Participei recentemente de um evento sobre diversidade nas organizações, tema intimamente ligado a minha prática profissional. É motivador perceber o quanto essa discussão está em uma crescente e, mais do que isso, há o entendimento cada vez maior sobre sua relação direta com o conceito de cidadania.

Mais do que falar sobre trabalho, precisamos reconhecer seu papel social. O trabalho é a atividade chave no sistema em que estamos inseridos e, além disso, é um elemento importante na construção de identidades.

Compreendendo essa importância, tanto econômica quanto na identificação dos sujeitos, como garantir que o trabalho seja de fato um direito social?

Quando reconhecemos que todas as pessoas são iguais perante a lei, sobre quem estamos falando? Todos possuem seus direitos garantidos igualmente?
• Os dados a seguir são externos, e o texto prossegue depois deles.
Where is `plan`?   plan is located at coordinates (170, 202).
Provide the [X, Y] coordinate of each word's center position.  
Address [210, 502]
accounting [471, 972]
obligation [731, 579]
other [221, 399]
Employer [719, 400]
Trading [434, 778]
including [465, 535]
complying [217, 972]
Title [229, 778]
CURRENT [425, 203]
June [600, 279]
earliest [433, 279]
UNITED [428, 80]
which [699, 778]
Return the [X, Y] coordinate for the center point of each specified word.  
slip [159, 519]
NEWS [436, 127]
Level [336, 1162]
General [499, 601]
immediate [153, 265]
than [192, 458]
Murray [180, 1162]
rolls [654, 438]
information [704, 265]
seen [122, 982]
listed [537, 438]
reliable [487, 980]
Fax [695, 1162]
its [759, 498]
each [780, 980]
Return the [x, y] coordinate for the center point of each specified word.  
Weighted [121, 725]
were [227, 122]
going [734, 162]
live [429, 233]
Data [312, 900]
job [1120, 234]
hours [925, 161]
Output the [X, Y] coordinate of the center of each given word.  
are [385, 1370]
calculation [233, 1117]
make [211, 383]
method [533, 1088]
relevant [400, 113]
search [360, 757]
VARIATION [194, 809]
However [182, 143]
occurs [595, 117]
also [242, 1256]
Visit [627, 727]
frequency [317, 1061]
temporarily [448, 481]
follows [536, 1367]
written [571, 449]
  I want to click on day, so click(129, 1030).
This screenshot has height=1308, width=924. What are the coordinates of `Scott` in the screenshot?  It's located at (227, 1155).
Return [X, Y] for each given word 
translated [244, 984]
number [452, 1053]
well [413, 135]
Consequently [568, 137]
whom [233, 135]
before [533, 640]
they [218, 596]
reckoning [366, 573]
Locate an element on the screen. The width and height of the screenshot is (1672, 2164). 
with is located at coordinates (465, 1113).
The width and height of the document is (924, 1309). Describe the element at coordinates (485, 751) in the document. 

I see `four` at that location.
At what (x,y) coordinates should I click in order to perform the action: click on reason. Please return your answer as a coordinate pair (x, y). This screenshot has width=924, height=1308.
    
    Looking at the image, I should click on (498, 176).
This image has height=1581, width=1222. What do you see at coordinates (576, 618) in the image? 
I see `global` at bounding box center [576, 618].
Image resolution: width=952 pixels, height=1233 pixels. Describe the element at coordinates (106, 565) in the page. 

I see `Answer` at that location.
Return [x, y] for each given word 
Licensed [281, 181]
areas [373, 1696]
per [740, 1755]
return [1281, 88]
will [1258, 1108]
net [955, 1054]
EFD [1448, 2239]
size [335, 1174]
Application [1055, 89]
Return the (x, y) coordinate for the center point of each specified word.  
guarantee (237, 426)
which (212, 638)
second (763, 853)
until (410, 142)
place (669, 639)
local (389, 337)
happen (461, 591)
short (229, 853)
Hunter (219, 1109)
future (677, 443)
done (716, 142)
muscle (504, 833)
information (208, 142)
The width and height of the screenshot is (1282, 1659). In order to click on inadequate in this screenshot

Da mesma forma que precisamos compreender as dimensões do trabalho, precisamos compreender os fatores que afastam e impedem o gozo desse direito social por parcelas tão expressivas da população.

O que explica pessoas com deficiência representarem 23,9% da população brasileira e somente, segundo a RAIS de 2011, 0,7% dos empregos formais? Considerando o fato de existir uma politica afirmativa (Lei Nº 8.213/91, conhecida como Lei de Cotas) para a inclusão desse segmento, esse dado escancara o poder devastador do capacitismo, que resulta, inclusive, no descumprimento da legislação.

Em relação às mulheres, de acordo com uma pesquisa da Fundação Getúlio Vargas, a metade das mulheres que entra em licença-maternidade não está mais no emprego um ano após o início do benefício. Quais são os fatores para esse dado alarmante? Será que entre eles não está o entendimento sobre a responsabilidade unilateral da mulher em relação ao cuidado dos filhos? Por que homens recebem licença paternidade somente de cinco a vinte dias, se suas atribuições deveriam ser semelhantes? Além disso, como lidar com o fato real do assédio dentro das organizações, fato que interfere diretamente no desenvolvimento das mulheres nesses espaços.

Outro exemplo marcante é a discriminação racial. Podemos ignorar o fato de pessoas negras ocuparem apenas 6,3% de cargos na gerência e 4,7% no quadro executivo, embora representem mais da metade da população brasileira? Em 2015, o salário médio de uma pessoa negra era 59% do salário de um branco (Pesquisa do Instituto Ethos, 2016). Como explicar números como esse sem assumirmos o impacto das estruturas do racismo?

Ao abordarmos questões como orientação sexual e identidade de gênero, sabemos que no Brasil 61% dos profissionais LGBT não assumem sua orientação sexual ou identidade de gênero no ambiente de trabalho (Center for Talent Innovation, 2016). A pergunta que fica é: e aqueles que não possuem essa opção, como pessoas trans sem passabilidade?

Compreendendo o impacto das empresas no contexto social e seu potencial na mudança de realidades, é possível não repensar o quanto nossas práticas são excludentes?  Podemos continuar nos escondendo através de discursos meritocráticos que não se sustentam?

Os números gritam e esfregam uma realidade que envergonha. Eu me sinto envergonhada.

Quantos talentos já se perderam e quantos continuaremos perdendo?

A diversidade humana existe e sua potência transformadora não pode continuar ignorada. É urgente esse debate… Sem ele, todos nós continuaremos perdendo!

Igualdade de oportunidades, essa é a minha utopia.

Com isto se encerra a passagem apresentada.